** Input records **

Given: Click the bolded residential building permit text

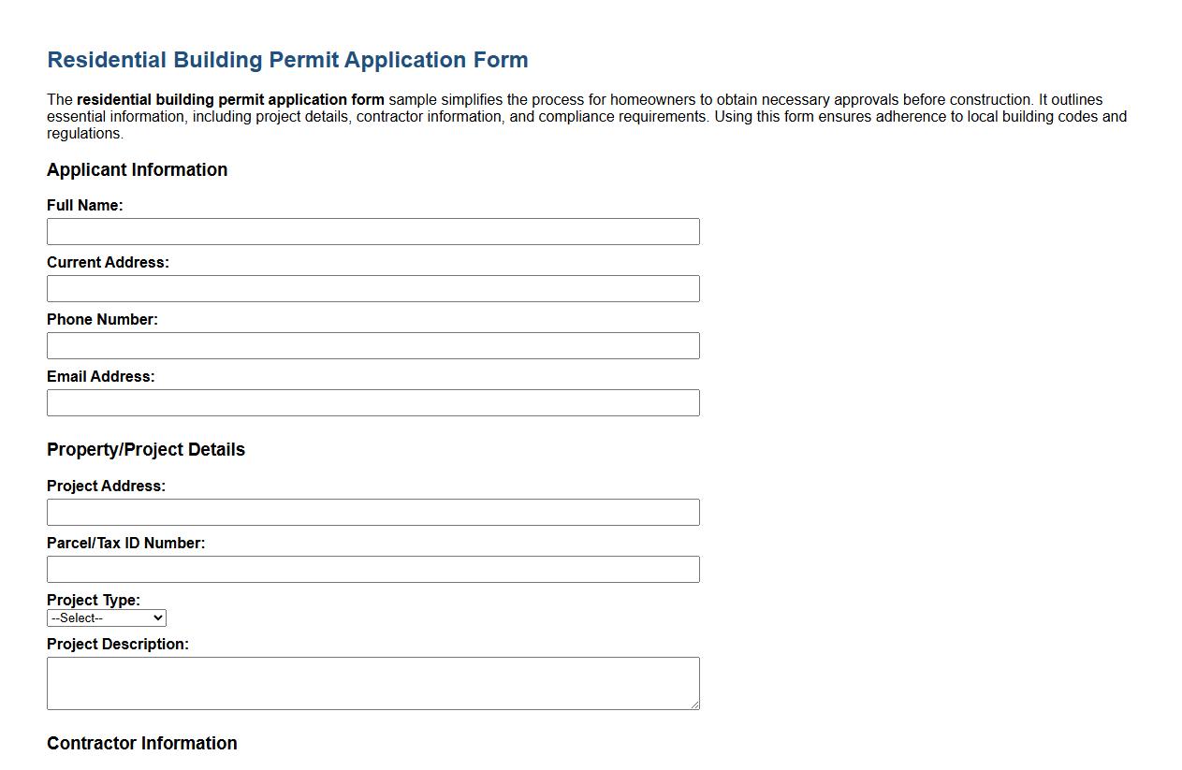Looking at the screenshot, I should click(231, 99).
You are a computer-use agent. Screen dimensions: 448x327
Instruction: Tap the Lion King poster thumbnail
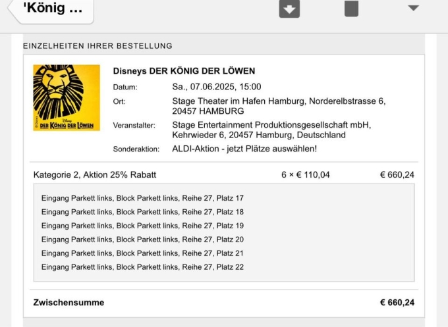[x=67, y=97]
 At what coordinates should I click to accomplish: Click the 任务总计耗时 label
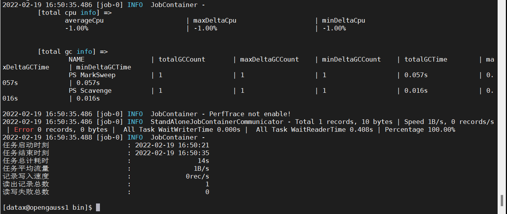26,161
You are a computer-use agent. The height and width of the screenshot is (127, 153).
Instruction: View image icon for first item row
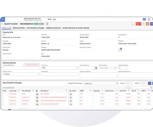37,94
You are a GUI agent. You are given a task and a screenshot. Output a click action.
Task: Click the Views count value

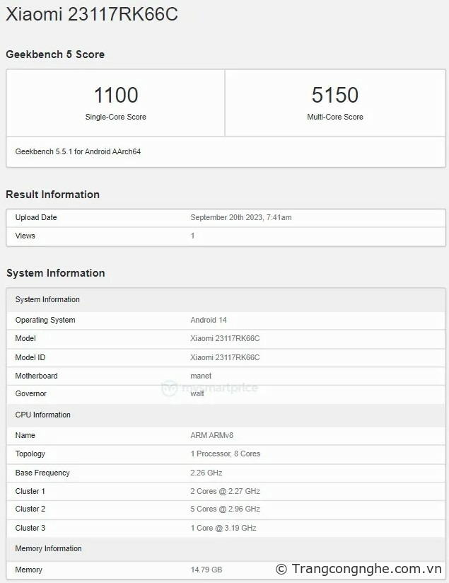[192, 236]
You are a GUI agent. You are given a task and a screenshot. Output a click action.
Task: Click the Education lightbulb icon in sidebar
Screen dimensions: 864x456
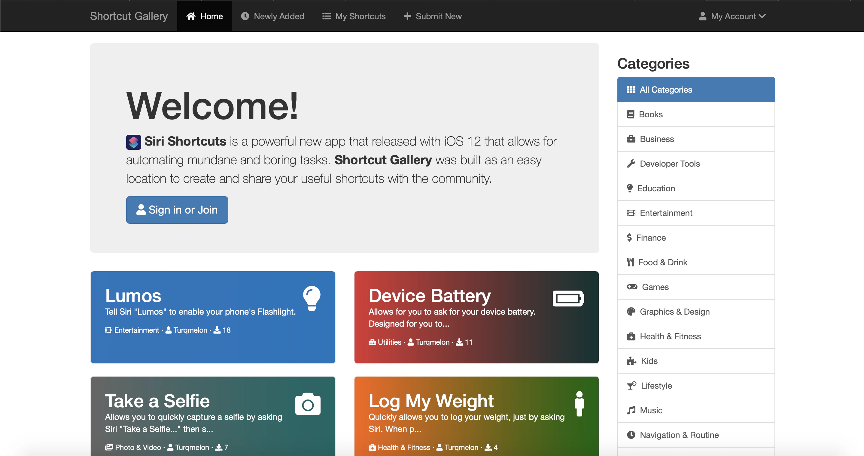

* * *

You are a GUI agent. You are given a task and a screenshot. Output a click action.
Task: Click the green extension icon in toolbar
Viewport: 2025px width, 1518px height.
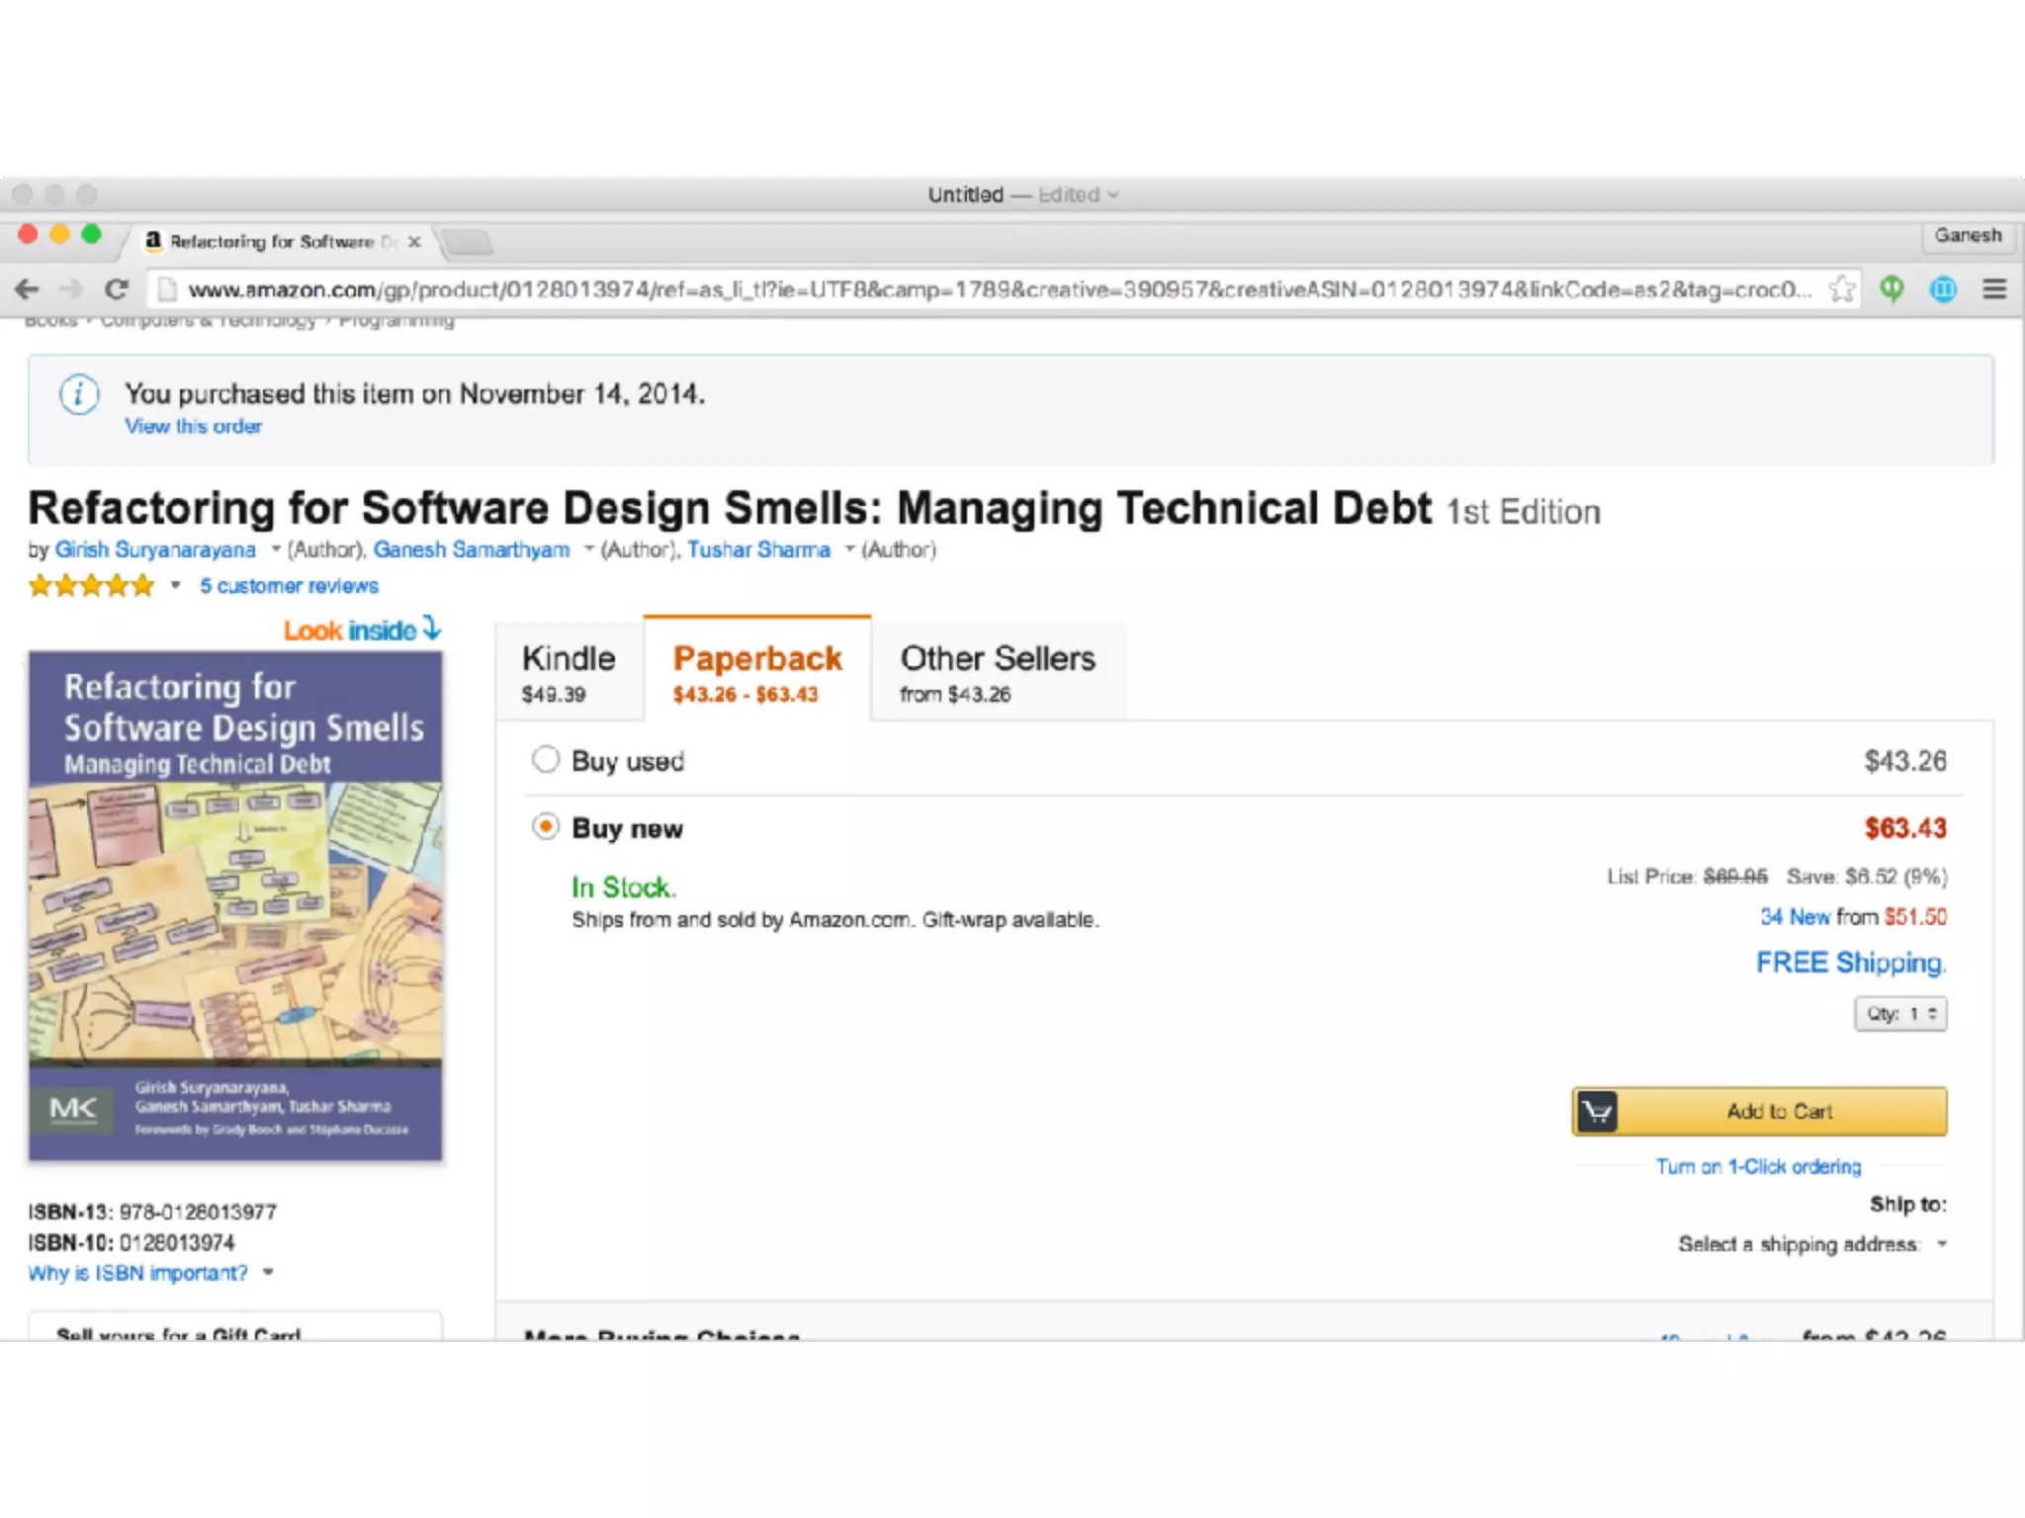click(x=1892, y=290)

---

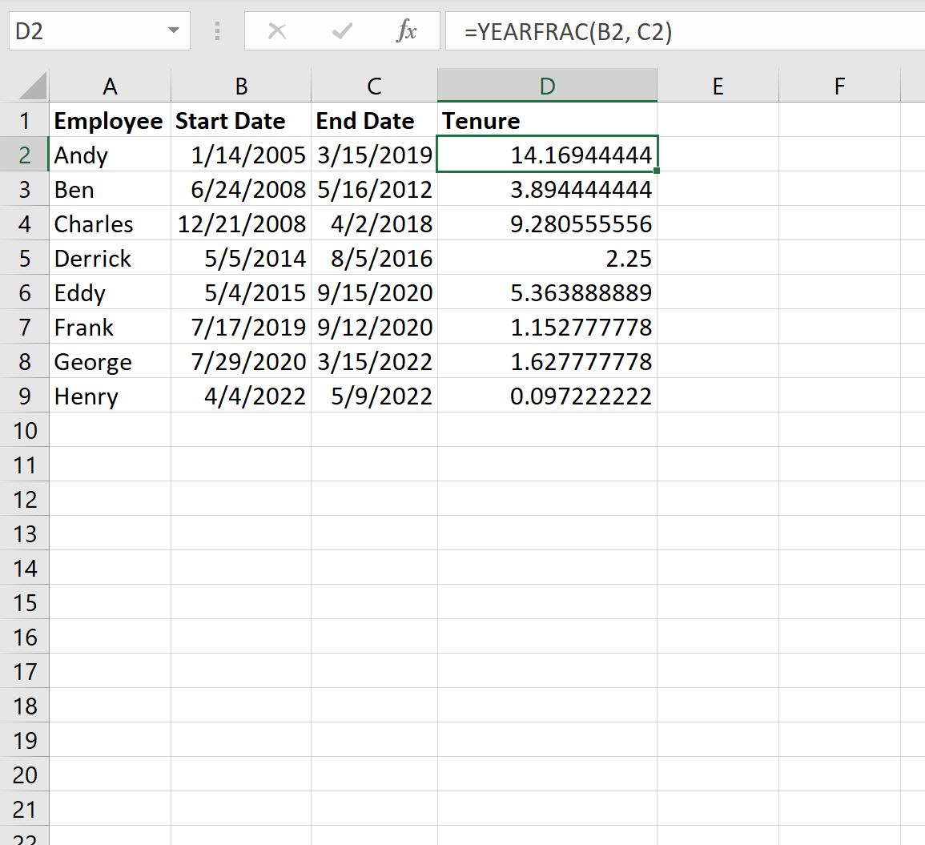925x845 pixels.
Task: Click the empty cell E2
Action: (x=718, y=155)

** Exercise details **
Write out the lines starting at the one containing "You are a computer-use agent. Screen" and ending at the one containing "Screen dimensions: 864x456", requests included. Multiply every click coordinate in the answers by 2.05, rounding to whole numbers with halves going up, and leave the pictures out.

** Solved problem **
You are a computer-use agent. Screen dimensions: 448x327
Instruction: Tap the Lion King poster thumbnail
[x=137, y=199]
 At what coordinates should I click to accomplish: Click the 任务总计耗时 label
53,330
You are a computer-use agent. The height and width of the screenshot is (127, 153).
Instruction: View image icon for first item row
76,193
You are a GUI agent. You are given a task and a screenshot. Output a click action.
Task: Click the Views count value

[394, 484]
You are a GUI agent. You are given a task and a screenshot. Output a click action.
Task: Click the Education lightbulb icon in sidebar
Screen dimensions: 864x456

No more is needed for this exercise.